2. Electronic Files, Not Paper: Electronic files are fundamentally different to paper documents: they reproduce like rabbits and are far cheaper to store. For example, one laptop is the equivalent of 2,000 boxes of paper; one server corresponds to 8,000-40,000 boxes of paper. The number of servers and laptops holding vast quantities of email is only increasing as the cost of hard disk storage falls, down from $2.04 per GB in 2004 to $0.77 per GB in 2006. Net net: going electronic has vastly increased the amount of data that must be analyzed as part of the discovery process.

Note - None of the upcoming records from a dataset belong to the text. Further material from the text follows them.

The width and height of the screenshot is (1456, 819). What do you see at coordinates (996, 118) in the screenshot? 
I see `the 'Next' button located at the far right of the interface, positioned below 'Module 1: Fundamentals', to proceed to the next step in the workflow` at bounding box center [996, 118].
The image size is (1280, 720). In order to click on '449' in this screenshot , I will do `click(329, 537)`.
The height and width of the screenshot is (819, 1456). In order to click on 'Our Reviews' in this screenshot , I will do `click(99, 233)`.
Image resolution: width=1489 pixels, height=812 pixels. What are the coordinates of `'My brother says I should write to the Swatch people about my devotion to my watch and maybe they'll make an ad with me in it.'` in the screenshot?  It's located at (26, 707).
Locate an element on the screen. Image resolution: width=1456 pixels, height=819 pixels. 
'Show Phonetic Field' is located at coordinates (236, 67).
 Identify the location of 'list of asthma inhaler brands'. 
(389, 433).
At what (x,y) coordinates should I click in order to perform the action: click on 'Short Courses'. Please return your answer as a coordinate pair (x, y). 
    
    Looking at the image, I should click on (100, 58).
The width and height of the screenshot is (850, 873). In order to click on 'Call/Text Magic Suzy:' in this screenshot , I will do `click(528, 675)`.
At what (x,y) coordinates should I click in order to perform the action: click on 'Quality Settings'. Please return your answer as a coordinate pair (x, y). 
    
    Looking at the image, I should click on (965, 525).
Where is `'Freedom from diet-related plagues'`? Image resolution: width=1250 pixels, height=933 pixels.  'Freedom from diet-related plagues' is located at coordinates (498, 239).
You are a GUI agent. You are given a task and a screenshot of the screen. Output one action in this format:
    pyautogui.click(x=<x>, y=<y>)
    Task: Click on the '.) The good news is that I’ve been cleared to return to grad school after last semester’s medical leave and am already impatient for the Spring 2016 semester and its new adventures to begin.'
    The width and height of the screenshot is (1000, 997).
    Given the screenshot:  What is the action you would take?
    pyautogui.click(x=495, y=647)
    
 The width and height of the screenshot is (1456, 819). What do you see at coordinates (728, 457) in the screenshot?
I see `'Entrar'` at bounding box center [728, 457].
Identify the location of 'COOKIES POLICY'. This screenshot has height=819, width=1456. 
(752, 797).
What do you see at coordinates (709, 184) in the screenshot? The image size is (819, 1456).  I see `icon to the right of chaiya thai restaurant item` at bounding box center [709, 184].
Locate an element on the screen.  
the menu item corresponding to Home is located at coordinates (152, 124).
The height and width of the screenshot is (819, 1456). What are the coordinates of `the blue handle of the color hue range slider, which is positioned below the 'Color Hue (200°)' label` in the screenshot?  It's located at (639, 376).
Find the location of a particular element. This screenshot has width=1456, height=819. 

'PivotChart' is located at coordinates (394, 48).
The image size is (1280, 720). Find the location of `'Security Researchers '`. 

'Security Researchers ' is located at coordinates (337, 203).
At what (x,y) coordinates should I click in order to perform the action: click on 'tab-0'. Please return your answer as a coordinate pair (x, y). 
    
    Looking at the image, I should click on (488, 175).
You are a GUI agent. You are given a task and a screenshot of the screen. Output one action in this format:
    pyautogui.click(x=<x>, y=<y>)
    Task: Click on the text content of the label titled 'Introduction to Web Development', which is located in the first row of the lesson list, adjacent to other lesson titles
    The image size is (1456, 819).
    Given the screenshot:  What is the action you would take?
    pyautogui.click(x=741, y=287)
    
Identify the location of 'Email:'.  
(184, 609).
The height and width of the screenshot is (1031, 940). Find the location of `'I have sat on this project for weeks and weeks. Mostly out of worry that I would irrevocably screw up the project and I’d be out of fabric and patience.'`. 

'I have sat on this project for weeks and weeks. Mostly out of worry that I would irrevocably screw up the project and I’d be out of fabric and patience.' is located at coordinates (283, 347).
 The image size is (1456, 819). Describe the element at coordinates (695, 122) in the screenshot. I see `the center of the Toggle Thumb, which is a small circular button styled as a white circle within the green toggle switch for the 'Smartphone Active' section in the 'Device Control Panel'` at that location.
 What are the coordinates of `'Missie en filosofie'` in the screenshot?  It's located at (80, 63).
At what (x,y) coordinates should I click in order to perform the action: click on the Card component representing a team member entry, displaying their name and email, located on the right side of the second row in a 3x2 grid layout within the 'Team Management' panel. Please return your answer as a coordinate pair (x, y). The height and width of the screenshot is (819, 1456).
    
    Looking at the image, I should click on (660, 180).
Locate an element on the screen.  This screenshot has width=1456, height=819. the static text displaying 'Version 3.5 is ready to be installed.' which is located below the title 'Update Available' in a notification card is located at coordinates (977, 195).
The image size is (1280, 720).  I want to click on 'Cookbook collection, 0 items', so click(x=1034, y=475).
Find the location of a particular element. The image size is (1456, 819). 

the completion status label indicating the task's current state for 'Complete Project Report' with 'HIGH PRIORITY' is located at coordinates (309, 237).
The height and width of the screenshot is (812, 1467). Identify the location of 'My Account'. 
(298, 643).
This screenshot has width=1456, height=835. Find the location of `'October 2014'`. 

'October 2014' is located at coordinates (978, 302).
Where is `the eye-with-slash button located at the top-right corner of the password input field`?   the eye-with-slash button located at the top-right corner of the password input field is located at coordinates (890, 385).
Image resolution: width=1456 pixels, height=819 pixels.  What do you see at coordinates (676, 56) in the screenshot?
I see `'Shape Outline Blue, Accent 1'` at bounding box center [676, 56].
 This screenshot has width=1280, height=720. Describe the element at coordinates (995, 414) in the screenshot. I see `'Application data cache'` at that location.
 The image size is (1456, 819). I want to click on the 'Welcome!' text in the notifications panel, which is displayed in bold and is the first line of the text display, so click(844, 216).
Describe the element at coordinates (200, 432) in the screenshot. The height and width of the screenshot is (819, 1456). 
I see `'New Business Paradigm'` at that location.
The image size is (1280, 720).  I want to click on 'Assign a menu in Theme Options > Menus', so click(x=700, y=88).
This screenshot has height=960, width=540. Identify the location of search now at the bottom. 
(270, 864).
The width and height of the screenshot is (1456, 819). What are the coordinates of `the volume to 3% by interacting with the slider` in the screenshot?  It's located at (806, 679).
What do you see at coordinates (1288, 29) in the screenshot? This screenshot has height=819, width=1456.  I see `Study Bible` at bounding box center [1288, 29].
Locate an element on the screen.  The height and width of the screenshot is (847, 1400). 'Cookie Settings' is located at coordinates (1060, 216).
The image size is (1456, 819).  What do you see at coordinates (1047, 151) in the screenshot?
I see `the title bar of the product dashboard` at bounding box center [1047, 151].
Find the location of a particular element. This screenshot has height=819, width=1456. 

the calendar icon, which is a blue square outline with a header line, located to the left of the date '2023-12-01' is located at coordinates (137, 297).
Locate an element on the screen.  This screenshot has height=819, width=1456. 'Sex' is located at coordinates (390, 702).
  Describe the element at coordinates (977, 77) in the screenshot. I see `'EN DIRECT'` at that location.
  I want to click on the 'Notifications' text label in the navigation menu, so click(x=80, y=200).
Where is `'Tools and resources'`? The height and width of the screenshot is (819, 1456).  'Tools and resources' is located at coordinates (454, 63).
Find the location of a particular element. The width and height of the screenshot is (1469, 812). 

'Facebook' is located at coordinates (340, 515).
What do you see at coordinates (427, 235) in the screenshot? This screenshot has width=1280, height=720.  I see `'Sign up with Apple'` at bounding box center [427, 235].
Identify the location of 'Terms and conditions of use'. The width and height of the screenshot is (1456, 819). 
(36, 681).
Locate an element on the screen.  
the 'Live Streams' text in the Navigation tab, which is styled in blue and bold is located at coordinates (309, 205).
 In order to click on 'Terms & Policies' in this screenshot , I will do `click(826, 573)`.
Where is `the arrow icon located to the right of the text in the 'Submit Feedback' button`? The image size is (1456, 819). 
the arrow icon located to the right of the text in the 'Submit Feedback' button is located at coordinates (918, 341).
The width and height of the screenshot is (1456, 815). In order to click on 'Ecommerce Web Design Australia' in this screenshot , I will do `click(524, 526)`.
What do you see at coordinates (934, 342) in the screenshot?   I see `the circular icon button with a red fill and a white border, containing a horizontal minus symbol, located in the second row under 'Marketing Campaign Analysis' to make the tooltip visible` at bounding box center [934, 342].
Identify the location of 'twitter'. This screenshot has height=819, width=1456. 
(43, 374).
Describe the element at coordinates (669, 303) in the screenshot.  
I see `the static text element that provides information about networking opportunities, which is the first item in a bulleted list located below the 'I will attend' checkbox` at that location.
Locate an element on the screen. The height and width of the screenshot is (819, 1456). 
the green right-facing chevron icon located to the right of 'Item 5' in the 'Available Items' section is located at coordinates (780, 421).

3. Sooner, Not Later: Recent changes to the FRCP guidelines have moved e-discovery up in the process, forcing companies to have an e-discovery plan within 99 days of a suit being filed. Since disputes rarely settle that quickly, that means enterprises must now incur the expense of e-discovery on every case, not just the small number that actually make it to court. The result is a massive increase in e-discovery expenses and workload.

Anecdotal evidence of e-discovery 2.0 is everywhere. A few years back, no one would have guessed that every major analyst firm would have people dedicated to tracking e-discovery. Nor would you have expected to find a litigation support manager at every major enterprise.

So what exactly is e-discovery 2.0? Well, I will talk about that in a future post.